> [Exercise text]
The Medical and Dental Council has admonished Physician Assistants (PA) not to assume the role of medical doctors in order to avoid lawsuits and mishaps in healthcare delivery.
By law, Physician Assistants refer to three distinct groups of healthcare professionals trained in the medical model to practice medicine and dentistry under supervision.
They are P.A-medical also known as medical assistants; PA-Dental, also known as community oral health officers and PA-Anesthesia, also known as certified registered nurse anesthetists.
The council gave the admonishment when it inducted 538 newly qualified professionals in Accra who had met all the academic requirements.
They are expected to complete an additional one-year internship programme with any accredited health facility to be permanently placed on the professional register of the council.
Speaking at the induction ceremony in Accra yesterday[June 22, 2022], the Chairman of the Board of the Medical and Dental Council, Professor Paul Kwame Nyame, reminded the professionals that they were not medical doctors, and therefore, had to deliver on their mandate under strict supervision to enhance healthcare.

> [Data section]
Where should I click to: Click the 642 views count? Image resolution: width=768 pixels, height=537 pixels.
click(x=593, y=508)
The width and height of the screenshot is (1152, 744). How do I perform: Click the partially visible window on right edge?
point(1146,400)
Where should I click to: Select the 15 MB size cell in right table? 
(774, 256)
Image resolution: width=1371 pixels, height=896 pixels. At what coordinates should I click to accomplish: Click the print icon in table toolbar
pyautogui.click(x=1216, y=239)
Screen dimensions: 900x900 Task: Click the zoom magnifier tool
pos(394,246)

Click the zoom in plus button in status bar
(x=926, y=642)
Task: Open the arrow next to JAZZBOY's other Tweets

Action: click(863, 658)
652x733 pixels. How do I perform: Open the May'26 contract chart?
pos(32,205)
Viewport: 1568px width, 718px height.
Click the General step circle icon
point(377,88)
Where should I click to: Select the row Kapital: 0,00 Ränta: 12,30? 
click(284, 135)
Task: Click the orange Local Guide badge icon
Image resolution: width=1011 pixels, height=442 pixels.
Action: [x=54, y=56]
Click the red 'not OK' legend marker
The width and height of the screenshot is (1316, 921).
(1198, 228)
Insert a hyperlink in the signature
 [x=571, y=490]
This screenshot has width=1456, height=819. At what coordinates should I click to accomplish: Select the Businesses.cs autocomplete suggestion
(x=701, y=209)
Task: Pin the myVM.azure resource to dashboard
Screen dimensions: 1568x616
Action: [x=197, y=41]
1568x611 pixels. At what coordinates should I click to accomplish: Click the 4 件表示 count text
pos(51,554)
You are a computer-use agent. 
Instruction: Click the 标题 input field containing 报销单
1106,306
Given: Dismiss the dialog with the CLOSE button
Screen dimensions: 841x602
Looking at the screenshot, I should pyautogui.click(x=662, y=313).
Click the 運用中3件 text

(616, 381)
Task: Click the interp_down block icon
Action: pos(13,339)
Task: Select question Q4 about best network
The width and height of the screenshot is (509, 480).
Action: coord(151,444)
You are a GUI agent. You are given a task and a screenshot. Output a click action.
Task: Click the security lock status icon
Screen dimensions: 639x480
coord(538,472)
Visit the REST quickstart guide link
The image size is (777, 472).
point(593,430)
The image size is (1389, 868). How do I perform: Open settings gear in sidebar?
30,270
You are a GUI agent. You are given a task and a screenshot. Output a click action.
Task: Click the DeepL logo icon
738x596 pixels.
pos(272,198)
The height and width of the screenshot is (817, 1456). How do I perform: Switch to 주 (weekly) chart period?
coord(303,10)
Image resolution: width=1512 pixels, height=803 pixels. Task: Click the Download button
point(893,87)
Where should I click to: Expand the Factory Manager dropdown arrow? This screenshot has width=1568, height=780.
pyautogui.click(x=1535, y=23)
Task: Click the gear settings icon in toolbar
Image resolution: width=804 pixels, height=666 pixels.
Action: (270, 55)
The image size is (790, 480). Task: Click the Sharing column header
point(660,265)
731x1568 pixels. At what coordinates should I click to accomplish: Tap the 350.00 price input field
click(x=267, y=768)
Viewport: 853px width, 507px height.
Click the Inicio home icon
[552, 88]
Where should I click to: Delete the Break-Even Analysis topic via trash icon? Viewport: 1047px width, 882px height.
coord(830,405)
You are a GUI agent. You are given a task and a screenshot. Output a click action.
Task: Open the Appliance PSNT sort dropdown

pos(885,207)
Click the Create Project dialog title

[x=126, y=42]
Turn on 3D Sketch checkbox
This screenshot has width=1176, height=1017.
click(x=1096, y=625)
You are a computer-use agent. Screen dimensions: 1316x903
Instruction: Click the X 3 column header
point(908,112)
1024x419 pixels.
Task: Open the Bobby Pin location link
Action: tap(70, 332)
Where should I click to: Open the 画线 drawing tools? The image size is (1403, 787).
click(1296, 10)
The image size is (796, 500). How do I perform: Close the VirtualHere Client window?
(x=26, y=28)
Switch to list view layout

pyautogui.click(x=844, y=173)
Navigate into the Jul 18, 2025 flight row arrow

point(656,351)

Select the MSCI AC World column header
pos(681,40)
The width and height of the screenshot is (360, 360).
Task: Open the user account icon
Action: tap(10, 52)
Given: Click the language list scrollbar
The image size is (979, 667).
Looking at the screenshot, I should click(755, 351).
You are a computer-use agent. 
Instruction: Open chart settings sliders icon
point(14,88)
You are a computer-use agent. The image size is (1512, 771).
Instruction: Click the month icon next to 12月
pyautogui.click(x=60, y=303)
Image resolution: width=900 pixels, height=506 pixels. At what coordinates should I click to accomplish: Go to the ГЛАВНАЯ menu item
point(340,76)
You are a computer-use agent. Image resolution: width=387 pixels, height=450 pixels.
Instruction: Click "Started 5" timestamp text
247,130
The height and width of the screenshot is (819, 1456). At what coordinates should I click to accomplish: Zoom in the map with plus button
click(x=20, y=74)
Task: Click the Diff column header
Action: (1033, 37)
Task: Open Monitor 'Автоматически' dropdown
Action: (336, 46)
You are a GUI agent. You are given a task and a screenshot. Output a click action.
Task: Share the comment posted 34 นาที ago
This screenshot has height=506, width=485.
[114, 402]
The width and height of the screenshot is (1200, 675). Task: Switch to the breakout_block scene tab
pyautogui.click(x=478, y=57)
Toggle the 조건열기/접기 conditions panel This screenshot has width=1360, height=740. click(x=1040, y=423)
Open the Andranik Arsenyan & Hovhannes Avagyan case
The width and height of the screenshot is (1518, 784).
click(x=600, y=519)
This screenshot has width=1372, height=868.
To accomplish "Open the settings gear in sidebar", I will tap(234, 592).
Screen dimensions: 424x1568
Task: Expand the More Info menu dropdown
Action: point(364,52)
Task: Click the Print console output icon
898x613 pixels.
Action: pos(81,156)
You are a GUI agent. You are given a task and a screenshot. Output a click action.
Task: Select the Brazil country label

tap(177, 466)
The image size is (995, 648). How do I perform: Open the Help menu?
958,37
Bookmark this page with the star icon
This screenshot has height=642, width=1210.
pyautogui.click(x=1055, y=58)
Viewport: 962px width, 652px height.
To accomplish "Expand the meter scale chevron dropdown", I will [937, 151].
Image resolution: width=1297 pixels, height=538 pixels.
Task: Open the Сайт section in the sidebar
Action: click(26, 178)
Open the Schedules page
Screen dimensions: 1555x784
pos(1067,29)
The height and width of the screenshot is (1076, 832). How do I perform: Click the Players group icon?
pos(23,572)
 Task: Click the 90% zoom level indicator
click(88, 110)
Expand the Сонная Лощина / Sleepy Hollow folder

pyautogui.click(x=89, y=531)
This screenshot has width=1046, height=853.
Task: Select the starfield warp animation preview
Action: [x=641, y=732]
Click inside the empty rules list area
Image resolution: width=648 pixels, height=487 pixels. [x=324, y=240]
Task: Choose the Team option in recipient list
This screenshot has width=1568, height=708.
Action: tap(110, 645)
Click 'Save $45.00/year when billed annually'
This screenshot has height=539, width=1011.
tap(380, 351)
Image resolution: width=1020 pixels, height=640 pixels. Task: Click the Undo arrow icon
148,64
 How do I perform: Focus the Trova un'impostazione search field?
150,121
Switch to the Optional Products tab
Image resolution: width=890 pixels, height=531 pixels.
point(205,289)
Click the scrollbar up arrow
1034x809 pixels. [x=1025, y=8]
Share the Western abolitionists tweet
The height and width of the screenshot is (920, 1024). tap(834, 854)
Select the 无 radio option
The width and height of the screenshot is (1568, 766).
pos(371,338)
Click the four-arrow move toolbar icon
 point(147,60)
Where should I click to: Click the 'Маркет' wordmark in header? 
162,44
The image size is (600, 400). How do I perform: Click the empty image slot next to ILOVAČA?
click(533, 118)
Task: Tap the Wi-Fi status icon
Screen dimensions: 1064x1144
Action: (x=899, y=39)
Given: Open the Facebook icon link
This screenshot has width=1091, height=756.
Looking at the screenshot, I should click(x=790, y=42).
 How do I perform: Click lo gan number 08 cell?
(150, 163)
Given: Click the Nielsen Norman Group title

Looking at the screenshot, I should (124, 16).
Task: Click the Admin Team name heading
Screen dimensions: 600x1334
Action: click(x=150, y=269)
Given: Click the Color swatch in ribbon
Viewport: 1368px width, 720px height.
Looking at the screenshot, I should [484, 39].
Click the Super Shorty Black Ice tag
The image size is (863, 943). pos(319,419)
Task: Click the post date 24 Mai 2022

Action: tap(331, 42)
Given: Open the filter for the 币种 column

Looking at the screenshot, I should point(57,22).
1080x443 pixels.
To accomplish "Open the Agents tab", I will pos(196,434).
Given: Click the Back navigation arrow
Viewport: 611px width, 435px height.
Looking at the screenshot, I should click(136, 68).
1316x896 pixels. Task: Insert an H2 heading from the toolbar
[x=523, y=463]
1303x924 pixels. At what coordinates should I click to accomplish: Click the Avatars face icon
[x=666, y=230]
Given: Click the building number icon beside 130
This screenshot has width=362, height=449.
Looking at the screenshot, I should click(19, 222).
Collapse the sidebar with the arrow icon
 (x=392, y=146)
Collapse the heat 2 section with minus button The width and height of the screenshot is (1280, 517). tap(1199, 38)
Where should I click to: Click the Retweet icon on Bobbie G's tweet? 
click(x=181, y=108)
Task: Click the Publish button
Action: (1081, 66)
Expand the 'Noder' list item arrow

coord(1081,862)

> [Questions]
• 1. According to the passage on the Physician Assistants' induction, how many newly qualified professionals did the council induct in Accra?
• 2. Reproduce word for word everything from "By law, Physician" down to "of the council." in the passage on the Physician Assistants' induction.

> [Answers for each item]
• 1. 538

• 2.
By law, Physician Assistants refer to three distinct groups of healthcare professionals trained in the medical model to practice medicine and dentistry under supervision.
They are P.A-medical also known as medical assistants; PA-Dental, also known as community oral health officers and PA-Anesthesia, also known as certified registered nurse anesthetists.
The council gave the admonishment when it inducted 538 newly qualified professionals in Accra who had met all the academic requirements.
They are expected to complete an additional one-year internship programme with any accredited health facility to be permanently placed on the professional register of the council.